J'ouvre grand les yeux tout à coup. Le visage de Sym, celui de Lino et Noama.

Deux pleurent, l'autre est inquiet.

Je suis trempée, jusqu'aux os, mais la chaleur de mon sang qui coule de mon ventre crée un filet qui me réchauffe partiellement. Contraste effrayant, parfait. Morte vivante. Là sans y être. Présente sans l'être. A demi vrai, à moitié faux.

Ni mon corps, ni mon esprit ne connaît la réponse, mais tous deux cherchent ensemble, dans cette euphorie de vivacité retrouvée. Dans cet instant particulier où j'ai vu, entendu et compris.

Plus rien d'autre ne compte, rien d'autre que ma promesse.
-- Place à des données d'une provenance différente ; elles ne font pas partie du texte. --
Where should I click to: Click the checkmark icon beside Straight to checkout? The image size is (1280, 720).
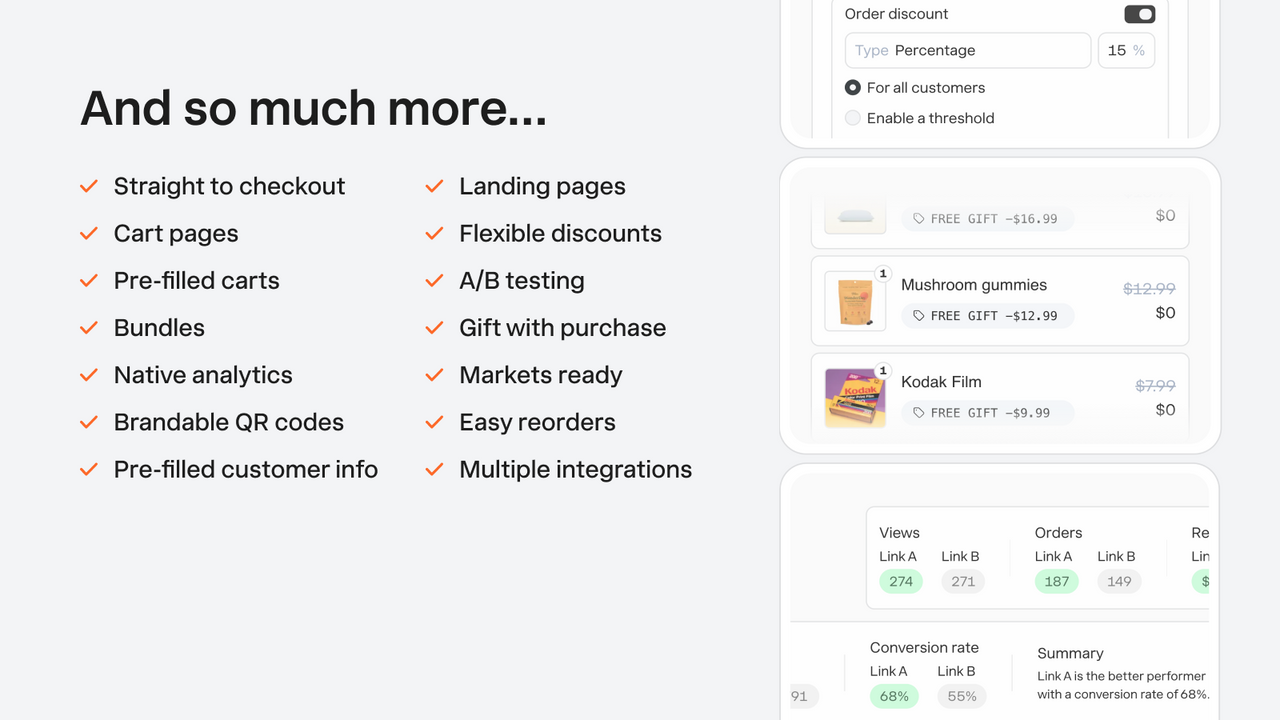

Je pense à, Sacha. Là, encore, pour toujours avec moi. Immortel de ma mémoire, de mon couloir plein de tableaux illustrés de visage, d'autres immortels de ma mémoire. Il m'accompagne désormais comme tous les autres, des poids mais aussi des ailes. Des ailes qui ne savent pas encore voler. Un jour peut-être si j'apprends, si je comprend et si je pardonne. Me pardonne.

Mais pas encore, il faut laisser le temps, au temps.

Un jour qui sait? Mon corps, mon esprit et mon cœur me pardonneront-ils?

- On est là Iphigénie, regarde nous. chuchote une voix douce.

Celle d'un vivant, qui me touche la main et la prend dans la sienne.

On laissederrière nous ce qu'il y a laisser.